Syllabus: GS3/ Science & Technology

In News

  • “BharatGen” world’s first government-funded multimodal LLM initiative launched by the Ministry of Science & Technology.

About BharatGen

  • Aim: To revolutionize public service delivery and enhance citizen engagement by developing foundational models in language, speech, and computer vision. 
  • Implementation: By IIT Bombay under the National Mission on Interdisciplinary Cyber-Physical Systems (NM-ICPS)
  • Key Features of BharatGen:
    • Multilingual and multimodal foundation models.
    • Building and training based on India-centric datasets.
    • Open-source platform for fostering AI research and innovation.
  • The project is expected to be completed by 2026, with ongoing research, development, and scaling of AI applications.

Significance

  • BharatGen will address both text and speech, ensuring representation across India’s diverse linguistic landscape.

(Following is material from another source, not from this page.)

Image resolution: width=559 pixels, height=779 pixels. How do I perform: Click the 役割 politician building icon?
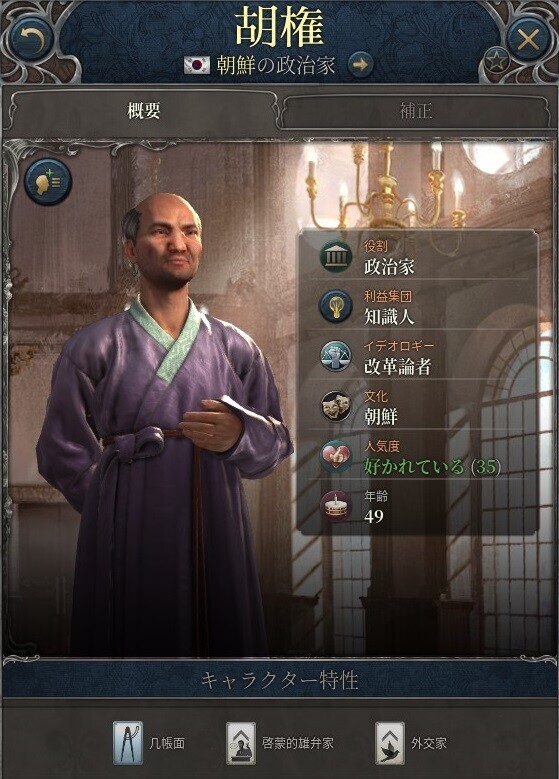point(336,257)
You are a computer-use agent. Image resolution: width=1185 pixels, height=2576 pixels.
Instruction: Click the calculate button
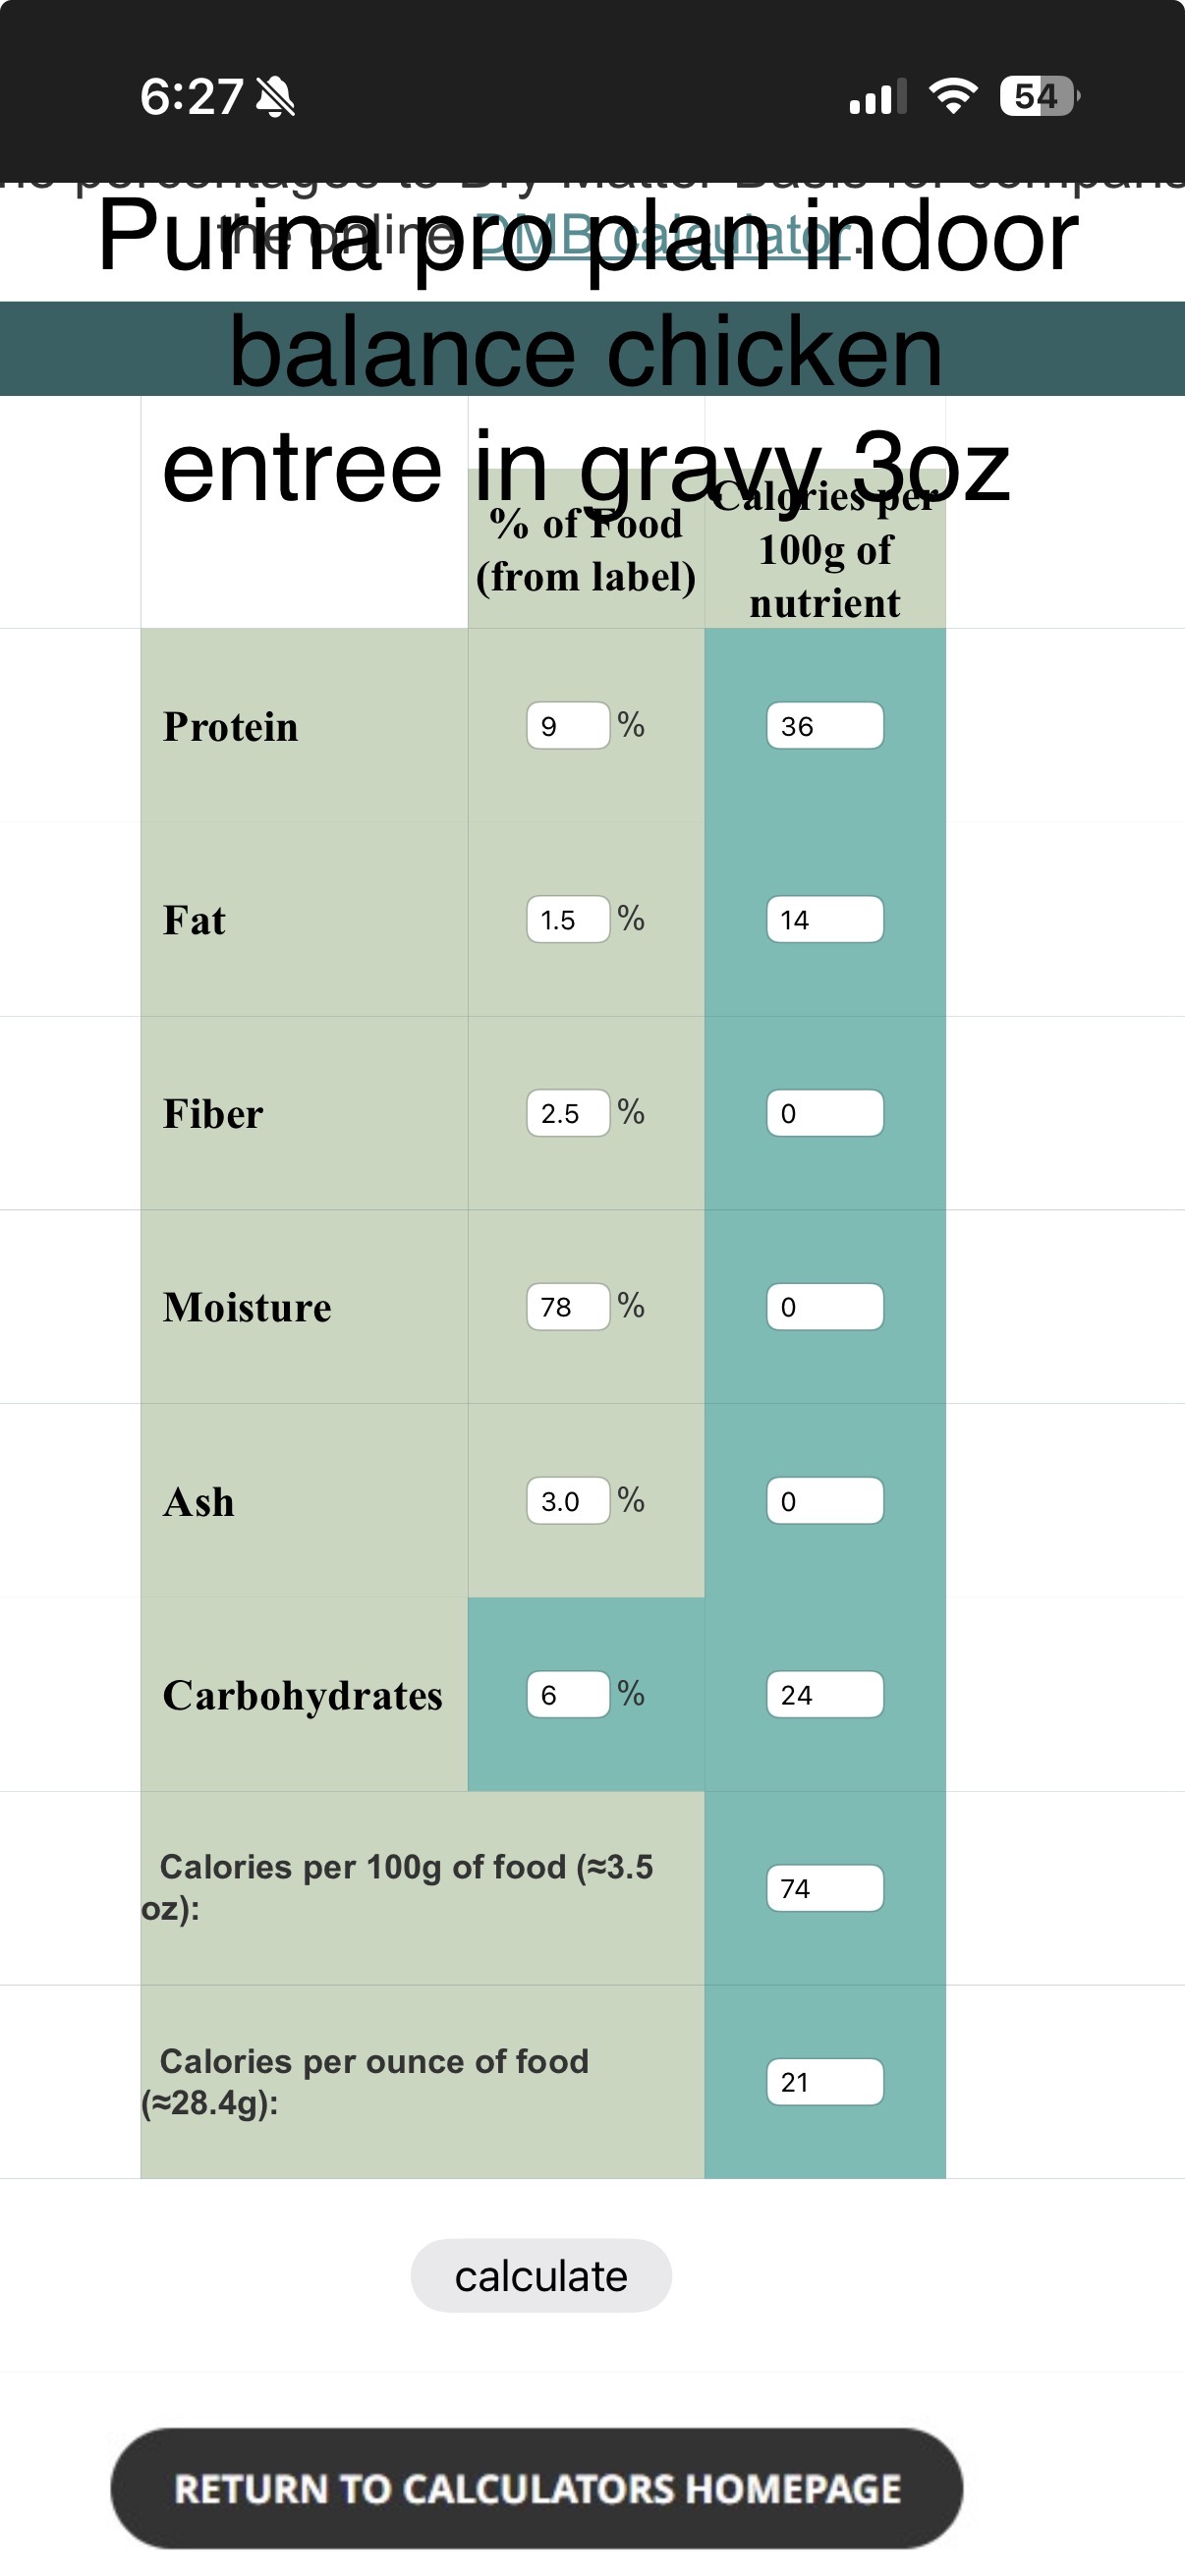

By using multilingual datasets, it will capture the nuances of Indian languages, which are often underrepresented in global AI models.
    • This emphasis on data sovereignty gives India greater control over its digital resources and narrative.
  • BharatGen will democratize AI access across government, education, and private sectors, ensuring AI benefits all segments of society, particularly underserved Indian languages. 
  • BharatGen aligns with the vision of Atmanirbhar Bharat by developing AI models specifically for India. By building these technologies domestically

What are Large Language Models?

  • Large language models, also known as LLMs, are very large deep learning models that are pre-trained on vast amounts of data. 
  • Large Language Models (LLMs) use machine learning techniques to recognize, interpret, and generate human languages or other complex data. 
  • Their capabilities also extend to handling structured and unstructured data, including speech, images, and other multimodal inputs, which enhances their utility in fields like customer service, healthcare, and education. 
Generative AI (GenAI)
– It is an Artificial Intelligence (AI) technology that automatically generates content in response to prompts written in natural language conversational interfaces.
– Rather than simply curating existing web pages, by drawing on existing content, GenAI actually produces new content.
– The content can appear in formats that comprise all symbolic representations of human thinking: texts written in natural language, images (including photographs to digital paintings and cartoons), videos, music and software code.
– GenAI is trained using data collected from web pages, social media conversations and other online media. It generates its content by statistically analysing the distributions of words, pixels or other elements in the data that it has ingested and identifying and repeating common patterns.
– In November 2022, OpenAI released ChatGPT (Chat Generative Pre-trained Transformer) to the public. 

Source: BS